Code for the automated detection of artisanal gold mines in Sentinel-2 satellite imagery, with links to related journalism. The data are presented at Amazon Mining Watch.
Quick links:
- !! MARCH 2024 DATA AND MODEL UPDATES
- INTERPRETING THE FINDINGS
- JOURNALISM
- METHODOLOGY
- MINING AND AIRSTRIPS DATASETS
Development of the mining detector halted in 2022 when we lost access to the geospatial computing platform at Descartes Labs. With the arrival of new API methods to export pixels from Google Earth Engine (GEE), we were able to swap GEE in for Descartes Labs as image source. The original Amazon Mining Watch survey was built on 2020 composite Sentinel-2 satellite imagery. With the redevelopment comes:
- Yearly assessments of mining activity for 2018-2023.
- A new Sentinel-2 satellite data pipeline based on Google Earth Engine. Anyone with a GEE account should be able to run this code.
- New models. While preserving the original model architecture, we trained from scratch using the GEE data, with added positive and negative data sampling based on model evaluations and our improved understanding of the scope of mining activities in the Amazon basin.
Mining expanded each year in the study period, notably into previously untouched areas of Yanomami, Kayapó, and Munduruku indigenous territories. It continues to spread into scattered and remote regions of the Amazon rainforest. Even some of the tiniest isolated detections are working mines. In western Amazonas, Brazil, floating dredges are scooping soils from river banks and bottoms in the search for gold, seen in the ravaged riverbanks of Rio Puré and Rio Boia in the most recent years' data.
The mining of concern here touches every country in the Amazon basin. In the typical process, miners slash the rainforest to bare earth and then pump water through underlying sediments to liberate the minerals.
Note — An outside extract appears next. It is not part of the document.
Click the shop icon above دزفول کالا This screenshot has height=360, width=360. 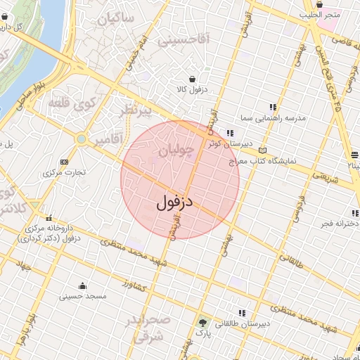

They introduce mercury to form an amalgam with the gold, to separte it from other particles, and later they burn off the mercury to arrive at a fairly pure gold metal. This type of mining is called artisanal because it is practiced by small groups of individuals with some machinery, such as pumps, dredges, and excavators. The mining proceeds along streams and rivers, which provide water and access into the rainforest.
Scars from the mining can be seen from satellite. On the banks of a river, you will observe muddy flats jumbled together with multi-colored toxic wastewater pools. The pools can be brown, tan, yellow, different shades of green, even turquoise. For the most part they are irregular in size, shape, and orientation. Often nearby you can observe miners' encampments, perhaps with blue-tarped tents, and in well-developed mines, a dirt airstrip cut to fly in miners and to fly out the gold.
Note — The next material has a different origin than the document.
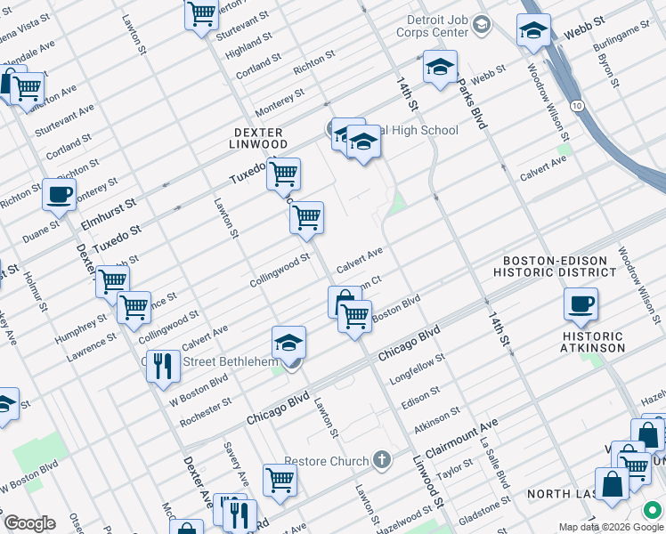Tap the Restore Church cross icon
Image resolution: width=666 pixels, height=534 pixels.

On Amazon Mining Watch, detected mines are delineated by the yellow stroke. Here are some characteristic examples of mines:
With limited bootstrap sampling, we extrapolated to run over the whole of the Amazon basin. There are some false detections, and we encourage users to apply discretion in interpreting the findings. Terrain features that can masquerade as mines include sandbars in rivers, braided rivers, farm ponds, and aquaculture ponds, like so:
You can recognize aquaculture ponds by their geometric shape, efficient use of space, and presence in agricultural zones.
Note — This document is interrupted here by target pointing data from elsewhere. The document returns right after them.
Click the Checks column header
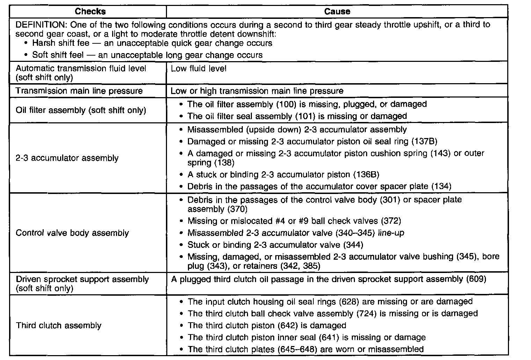[90, 12]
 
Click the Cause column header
[337, 12]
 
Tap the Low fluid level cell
[198, 69]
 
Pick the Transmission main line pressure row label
[79, 91]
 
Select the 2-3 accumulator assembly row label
[67, 158]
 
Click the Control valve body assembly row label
[72, 233]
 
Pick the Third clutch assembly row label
[59, 326]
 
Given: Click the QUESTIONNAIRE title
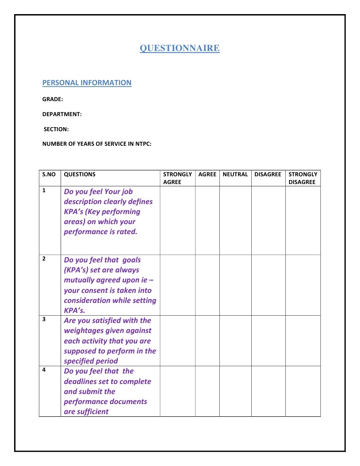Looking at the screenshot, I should (x=179, y=48).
From the March 2024 data release, we note in particular some false positives from aquaculture and other wet industrial operations around Manaus and an area of landslides in hilly terrain of southern Loreto, Peru.
A more common model error is the false negative, where the model fails to detect a mine or the full extent of a mine.
Where the rainforest has begun to heal, mine scars may not be detected in later years, and so mined area both expands and recedes over time. We see some value in this model response and we decided not to correct it.
On the whole, false detections are relatively few given how widespread the mining is, and we hope this will be a useful resource to those interested in tracking mining activity in the region.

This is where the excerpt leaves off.